> [Recorded information]
=== Begin Enclosure ===

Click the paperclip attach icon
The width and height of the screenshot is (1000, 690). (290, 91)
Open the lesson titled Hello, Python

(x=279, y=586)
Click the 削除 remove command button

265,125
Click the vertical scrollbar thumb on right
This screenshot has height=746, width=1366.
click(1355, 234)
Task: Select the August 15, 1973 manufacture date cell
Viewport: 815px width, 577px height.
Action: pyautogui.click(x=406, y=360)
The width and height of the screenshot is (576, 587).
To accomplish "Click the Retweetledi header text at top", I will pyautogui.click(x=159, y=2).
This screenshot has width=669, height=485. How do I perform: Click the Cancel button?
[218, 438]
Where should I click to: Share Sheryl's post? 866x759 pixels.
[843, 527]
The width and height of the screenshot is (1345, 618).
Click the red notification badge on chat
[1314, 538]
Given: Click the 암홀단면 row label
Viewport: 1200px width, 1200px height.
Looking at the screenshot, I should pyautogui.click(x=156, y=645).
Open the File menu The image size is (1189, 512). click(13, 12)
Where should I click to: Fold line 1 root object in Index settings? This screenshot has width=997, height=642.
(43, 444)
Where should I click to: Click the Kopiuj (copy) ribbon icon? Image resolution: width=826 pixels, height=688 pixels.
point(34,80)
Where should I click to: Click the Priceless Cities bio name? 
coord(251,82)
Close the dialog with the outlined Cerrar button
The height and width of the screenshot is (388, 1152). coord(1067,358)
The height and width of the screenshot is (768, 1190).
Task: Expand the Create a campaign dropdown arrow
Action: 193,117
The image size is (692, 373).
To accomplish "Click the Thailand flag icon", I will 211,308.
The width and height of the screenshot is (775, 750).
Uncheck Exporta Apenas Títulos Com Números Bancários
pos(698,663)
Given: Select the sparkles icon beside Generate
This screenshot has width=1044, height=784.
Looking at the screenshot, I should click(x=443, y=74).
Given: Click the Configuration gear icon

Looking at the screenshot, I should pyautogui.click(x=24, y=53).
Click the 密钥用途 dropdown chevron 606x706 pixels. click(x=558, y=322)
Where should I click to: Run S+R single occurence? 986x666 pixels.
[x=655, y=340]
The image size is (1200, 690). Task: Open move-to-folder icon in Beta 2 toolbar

=== End Enclosure ===

The answer should contain only the lines from the first line of the entries through the line holding "Given: Click the 암홀단면 row label", each exactly as written.

Click the paperclip attach icon
The width and height of the screenshot is (1000, 690). (290, 91)
Open the lesson titled Hello, Python

(x=279, y=586)
Click the 削除 remove command button

265,125
Click the vertical scrollbar thumb on right
This screenshot has height=746, width=1366.
click(1355, 234)
Task: Select the August 15, 1973 manufacture date cell
Viewport: 815px width, 577px height.
Action: pyautogui.click(x=406, y=360)
The width and height of the screenshot is (576, 587).
To accomplish "Click the Retweetledi header text at top", I will pyautogui.click(x=159, y=2).
This screenshot has width=669, height=485. How do I perform: Click the Cancel button?
[218, 438]
Where should I click to: Share Sheryl's post? 866x759 pixels.
[843, 527]
The width and height of the screenshot is (1345, 618).
Click the red notification badge on chat
[1314, 538]
Given: Click the 암홀단면 row label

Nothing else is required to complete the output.